Good luck with that. The last time a Jerseyman looked around and mused, ‘you know, that’s a bloney high tide’, you were still part of France and Doggerland was being engulfed by a megatsunami caused by a submarine landslide off the coast of Norway.
True, that was back in 6200BC and civil engineering has moved on a bit, but expecting to protect all 70km of your coastline is still a mammoth undertaking.
It’s also expensive (although as yet uncosted), which means there’s a certain irony to the project.
If you look at it this way, Jersey’s gearing up without a murmur to spend colossal amounts erecting walls around itself but won’t contemplate reaching out to build bridges with its French cousins.
I find that odd, especially since your economy is pretty fragile. An analysis by accountant Richard Hemans in the CI magazine Business Brief shows GDP per capita here is 17% below Guernsey’s.
Crucially, he says, Jersey’s dependence on finance, and banking in particular, is falling ‘but it is struggling to replace it with another engine of growth’.
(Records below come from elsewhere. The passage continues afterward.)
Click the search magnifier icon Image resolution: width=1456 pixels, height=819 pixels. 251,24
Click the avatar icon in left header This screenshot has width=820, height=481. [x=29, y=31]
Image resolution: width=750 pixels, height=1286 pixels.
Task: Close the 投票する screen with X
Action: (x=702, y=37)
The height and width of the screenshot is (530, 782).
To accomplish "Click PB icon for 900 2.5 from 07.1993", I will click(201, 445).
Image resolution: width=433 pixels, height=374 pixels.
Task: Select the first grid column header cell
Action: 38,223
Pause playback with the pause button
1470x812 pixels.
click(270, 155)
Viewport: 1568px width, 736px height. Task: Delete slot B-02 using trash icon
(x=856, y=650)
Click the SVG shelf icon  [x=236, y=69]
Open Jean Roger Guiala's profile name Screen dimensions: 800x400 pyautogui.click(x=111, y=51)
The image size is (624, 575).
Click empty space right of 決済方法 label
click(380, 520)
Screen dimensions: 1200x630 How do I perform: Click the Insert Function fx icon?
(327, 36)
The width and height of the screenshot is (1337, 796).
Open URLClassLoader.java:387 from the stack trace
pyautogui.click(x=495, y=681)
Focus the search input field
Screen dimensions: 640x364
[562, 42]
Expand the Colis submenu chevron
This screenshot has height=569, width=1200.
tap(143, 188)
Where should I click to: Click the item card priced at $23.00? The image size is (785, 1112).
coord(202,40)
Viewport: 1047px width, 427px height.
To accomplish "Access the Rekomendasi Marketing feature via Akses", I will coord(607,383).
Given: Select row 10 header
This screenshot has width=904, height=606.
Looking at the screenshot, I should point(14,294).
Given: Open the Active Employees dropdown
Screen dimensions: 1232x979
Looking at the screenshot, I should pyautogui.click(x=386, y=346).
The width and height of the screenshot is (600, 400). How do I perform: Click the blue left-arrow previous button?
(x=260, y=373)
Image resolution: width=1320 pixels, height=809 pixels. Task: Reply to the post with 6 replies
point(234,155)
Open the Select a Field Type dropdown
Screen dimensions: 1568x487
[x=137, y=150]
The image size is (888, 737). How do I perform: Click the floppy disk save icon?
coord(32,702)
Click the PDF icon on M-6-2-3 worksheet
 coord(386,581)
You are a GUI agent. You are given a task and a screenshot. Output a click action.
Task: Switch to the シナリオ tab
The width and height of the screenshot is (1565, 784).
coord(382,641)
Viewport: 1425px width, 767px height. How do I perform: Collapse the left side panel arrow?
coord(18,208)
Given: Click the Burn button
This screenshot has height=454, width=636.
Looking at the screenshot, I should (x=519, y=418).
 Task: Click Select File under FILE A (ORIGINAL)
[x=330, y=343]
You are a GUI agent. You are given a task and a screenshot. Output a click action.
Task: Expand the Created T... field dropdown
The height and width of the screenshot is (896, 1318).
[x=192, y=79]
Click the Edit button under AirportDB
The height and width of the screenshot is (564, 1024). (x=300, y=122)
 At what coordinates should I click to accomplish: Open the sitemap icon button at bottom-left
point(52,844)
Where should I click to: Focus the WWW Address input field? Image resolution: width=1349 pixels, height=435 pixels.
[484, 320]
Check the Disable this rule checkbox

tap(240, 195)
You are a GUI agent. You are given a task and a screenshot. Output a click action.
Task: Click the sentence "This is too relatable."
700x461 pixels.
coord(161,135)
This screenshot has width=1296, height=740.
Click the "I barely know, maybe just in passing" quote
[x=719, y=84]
Cue Mr Keen’s bridge. If feasible, there’s a guaranteed income stream and what should be a real engine for growth – possibly more relevant now given the question marks over Condor and your popular French connection since the ferry company’s up for sale.
So, ask me about a bridge to France and I’d have to be convinced that it physically couldn’t be done before dropping the idea. There’s too much to be gained if you can turn that vision into reality.